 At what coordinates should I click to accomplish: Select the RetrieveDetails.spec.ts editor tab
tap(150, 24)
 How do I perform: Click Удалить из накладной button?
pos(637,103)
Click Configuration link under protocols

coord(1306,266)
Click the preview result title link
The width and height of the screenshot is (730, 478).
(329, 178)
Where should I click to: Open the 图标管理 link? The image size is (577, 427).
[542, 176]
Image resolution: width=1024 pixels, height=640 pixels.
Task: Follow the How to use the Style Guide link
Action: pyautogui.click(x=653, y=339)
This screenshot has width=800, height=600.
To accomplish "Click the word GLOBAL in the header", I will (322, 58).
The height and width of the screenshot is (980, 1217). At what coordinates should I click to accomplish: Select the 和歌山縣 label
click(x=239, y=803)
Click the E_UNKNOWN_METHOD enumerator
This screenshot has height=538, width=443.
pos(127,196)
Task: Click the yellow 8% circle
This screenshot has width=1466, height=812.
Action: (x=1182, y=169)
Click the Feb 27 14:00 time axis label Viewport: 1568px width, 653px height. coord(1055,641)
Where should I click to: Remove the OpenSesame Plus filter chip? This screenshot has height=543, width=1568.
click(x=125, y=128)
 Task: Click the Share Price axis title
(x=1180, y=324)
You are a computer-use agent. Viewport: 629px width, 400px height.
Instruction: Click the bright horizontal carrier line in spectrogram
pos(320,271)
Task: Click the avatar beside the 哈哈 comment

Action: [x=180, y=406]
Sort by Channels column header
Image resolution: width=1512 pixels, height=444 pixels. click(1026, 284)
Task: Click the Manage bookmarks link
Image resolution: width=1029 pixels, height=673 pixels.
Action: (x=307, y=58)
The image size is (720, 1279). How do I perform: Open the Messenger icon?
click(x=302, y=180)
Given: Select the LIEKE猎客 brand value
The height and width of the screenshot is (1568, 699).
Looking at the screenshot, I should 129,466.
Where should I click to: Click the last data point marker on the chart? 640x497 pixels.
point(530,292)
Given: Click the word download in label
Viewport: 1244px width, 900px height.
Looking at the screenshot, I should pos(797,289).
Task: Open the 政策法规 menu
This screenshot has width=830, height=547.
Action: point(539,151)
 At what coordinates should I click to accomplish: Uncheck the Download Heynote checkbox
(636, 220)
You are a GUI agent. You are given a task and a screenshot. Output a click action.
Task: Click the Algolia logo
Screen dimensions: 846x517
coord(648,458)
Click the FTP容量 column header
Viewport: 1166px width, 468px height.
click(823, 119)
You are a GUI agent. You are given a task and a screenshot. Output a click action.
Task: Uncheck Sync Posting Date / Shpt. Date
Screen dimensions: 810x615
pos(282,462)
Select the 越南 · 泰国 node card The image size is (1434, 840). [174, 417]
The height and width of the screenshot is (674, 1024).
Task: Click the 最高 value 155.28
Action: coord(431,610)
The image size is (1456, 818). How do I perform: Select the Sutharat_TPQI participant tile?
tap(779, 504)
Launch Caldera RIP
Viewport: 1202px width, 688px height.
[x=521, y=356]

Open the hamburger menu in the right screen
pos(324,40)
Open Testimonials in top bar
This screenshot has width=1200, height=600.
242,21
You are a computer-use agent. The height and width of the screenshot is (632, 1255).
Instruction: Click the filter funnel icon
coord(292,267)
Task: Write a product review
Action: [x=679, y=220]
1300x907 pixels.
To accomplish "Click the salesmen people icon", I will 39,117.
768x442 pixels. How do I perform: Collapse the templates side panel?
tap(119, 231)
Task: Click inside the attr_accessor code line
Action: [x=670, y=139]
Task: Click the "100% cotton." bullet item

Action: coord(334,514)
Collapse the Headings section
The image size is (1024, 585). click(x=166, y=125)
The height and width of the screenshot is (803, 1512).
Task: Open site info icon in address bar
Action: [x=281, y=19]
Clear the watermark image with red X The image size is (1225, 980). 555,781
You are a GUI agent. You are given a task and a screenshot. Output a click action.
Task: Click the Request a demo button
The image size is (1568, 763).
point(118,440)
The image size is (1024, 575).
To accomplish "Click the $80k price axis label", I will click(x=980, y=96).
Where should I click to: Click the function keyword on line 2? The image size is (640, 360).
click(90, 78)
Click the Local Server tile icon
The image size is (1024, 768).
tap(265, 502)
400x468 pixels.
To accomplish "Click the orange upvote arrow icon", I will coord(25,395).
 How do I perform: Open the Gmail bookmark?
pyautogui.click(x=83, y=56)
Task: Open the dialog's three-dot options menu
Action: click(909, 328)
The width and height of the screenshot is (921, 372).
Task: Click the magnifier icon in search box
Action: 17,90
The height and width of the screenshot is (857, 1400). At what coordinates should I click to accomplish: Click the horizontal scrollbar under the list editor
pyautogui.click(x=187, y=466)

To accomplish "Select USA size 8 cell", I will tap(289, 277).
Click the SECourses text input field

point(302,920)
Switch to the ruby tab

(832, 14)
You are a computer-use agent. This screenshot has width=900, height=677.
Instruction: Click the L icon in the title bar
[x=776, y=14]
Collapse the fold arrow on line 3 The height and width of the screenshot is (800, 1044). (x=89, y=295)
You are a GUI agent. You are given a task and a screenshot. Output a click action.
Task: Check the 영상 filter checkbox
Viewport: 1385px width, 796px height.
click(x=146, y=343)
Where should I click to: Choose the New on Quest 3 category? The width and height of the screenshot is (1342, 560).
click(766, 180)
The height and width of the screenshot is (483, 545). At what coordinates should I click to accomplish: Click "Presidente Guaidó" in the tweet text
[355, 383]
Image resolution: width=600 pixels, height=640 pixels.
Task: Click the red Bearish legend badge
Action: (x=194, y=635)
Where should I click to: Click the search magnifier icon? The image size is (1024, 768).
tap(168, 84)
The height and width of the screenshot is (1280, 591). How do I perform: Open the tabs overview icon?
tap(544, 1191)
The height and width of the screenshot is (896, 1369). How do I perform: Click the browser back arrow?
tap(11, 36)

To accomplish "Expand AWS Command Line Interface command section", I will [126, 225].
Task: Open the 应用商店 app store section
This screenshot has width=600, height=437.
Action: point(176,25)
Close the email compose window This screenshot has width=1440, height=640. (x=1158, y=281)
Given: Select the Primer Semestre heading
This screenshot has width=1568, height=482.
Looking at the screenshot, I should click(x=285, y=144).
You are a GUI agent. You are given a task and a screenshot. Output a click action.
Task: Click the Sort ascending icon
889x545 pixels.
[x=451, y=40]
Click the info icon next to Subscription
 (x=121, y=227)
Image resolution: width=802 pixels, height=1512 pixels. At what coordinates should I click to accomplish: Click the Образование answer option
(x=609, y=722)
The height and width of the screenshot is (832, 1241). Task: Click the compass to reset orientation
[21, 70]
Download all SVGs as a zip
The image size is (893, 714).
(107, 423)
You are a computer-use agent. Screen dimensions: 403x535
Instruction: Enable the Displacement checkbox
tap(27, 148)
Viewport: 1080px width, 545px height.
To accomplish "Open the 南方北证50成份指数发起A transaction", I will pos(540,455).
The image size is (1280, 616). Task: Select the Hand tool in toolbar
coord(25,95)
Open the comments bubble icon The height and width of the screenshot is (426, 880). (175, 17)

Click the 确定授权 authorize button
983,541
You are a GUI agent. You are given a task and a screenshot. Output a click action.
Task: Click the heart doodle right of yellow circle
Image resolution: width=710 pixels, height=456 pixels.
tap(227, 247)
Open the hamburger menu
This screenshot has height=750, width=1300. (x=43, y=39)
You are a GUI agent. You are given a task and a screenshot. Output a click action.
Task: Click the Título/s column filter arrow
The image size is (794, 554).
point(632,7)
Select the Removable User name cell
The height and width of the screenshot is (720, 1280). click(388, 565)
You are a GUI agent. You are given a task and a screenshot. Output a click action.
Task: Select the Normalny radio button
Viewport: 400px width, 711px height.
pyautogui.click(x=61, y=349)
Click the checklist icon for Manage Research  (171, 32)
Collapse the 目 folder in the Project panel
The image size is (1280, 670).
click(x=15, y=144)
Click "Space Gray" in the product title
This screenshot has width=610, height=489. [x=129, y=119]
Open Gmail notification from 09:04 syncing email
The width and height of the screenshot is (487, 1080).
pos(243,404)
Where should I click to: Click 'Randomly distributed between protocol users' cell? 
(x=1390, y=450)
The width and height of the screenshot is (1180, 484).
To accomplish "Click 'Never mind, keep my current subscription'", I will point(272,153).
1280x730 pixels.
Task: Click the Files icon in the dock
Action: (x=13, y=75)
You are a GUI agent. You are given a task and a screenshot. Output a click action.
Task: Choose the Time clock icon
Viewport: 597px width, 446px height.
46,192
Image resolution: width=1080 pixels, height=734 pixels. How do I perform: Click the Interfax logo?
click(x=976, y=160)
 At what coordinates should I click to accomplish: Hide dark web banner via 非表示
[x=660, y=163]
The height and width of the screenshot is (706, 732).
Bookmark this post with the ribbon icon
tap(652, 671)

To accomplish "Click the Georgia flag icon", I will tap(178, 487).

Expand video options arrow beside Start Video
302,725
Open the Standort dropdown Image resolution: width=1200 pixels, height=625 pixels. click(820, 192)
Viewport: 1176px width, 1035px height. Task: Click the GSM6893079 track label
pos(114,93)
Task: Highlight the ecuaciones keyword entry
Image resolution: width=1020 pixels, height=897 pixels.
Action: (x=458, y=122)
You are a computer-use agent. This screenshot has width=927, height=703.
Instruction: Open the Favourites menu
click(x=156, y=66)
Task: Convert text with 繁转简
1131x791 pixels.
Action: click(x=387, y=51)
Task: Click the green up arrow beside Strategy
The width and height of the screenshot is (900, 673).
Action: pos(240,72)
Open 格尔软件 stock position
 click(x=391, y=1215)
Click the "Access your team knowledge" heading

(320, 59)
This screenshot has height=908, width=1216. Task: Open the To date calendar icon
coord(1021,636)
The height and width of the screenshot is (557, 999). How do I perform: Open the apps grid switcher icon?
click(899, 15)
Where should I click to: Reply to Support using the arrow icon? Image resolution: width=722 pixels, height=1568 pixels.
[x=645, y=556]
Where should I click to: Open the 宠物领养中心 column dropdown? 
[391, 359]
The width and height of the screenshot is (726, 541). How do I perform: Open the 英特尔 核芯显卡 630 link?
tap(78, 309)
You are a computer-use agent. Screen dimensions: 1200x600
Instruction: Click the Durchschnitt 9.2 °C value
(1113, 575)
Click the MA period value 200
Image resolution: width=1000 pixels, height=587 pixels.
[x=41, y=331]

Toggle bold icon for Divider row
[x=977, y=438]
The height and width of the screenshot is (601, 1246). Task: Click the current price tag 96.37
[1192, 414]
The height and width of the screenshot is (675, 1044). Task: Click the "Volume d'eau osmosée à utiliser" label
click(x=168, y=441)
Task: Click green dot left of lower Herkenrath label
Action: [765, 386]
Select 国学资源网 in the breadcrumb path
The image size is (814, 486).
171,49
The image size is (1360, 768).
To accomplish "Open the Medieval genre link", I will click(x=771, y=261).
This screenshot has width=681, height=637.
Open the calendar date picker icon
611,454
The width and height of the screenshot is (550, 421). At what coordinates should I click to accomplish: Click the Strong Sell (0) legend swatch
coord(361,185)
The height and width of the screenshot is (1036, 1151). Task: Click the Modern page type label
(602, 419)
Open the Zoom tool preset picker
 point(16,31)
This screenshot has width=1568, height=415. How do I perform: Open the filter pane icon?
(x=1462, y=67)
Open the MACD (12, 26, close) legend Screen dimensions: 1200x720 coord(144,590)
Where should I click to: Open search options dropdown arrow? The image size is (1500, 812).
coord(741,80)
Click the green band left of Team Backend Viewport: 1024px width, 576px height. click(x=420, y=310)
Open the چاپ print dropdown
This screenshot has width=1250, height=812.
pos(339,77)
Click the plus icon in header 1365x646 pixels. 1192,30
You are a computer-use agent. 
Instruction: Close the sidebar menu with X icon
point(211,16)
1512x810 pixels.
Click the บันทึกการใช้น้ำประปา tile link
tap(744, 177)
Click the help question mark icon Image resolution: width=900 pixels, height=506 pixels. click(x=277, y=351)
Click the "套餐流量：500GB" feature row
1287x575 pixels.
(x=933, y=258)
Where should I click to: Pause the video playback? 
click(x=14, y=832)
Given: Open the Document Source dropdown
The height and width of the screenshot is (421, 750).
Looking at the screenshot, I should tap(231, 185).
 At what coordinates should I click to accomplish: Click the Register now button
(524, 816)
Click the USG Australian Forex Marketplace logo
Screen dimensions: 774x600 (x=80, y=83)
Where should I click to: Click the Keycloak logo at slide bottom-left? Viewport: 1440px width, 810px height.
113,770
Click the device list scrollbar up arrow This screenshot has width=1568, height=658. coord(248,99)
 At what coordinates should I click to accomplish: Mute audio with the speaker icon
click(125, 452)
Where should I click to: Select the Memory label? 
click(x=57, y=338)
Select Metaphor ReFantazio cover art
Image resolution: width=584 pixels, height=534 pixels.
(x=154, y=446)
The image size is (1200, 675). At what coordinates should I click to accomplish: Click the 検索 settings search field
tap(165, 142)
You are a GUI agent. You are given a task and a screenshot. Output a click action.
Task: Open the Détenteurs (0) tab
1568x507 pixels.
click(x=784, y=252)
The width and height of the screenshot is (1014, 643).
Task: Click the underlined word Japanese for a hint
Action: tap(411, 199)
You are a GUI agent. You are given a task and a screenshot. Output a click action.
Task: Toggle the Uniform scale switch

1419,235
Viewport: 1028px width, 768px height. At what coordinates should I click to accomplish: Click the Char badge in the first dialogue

**Problem details**: Could you retype exactly the lines above, starting at the line that contains "Open the Standort" and ending at the line that contains "Task: Convert text with 繁转简", and nothing more?

**Answer to the problem**:
Open the Standort dropdown Image resolution: width=1200 pixels, height=625 pixels. click(820, 192)
Viewport: 1176px width, 1035px height. Task: Click the GSM6893079 track label
pos(114,93)
Task: Highlight the ecuaciones keyword entry
Image resolution: width=1020 pixels, height=897 pixels.
Action: (x=458, y=122)
You are a computer-use agent. This screenshot has width=927, height=703.
Instruction: Open the Favourites menu
click(x=156, y=66)
Task: Convert text with 繁转简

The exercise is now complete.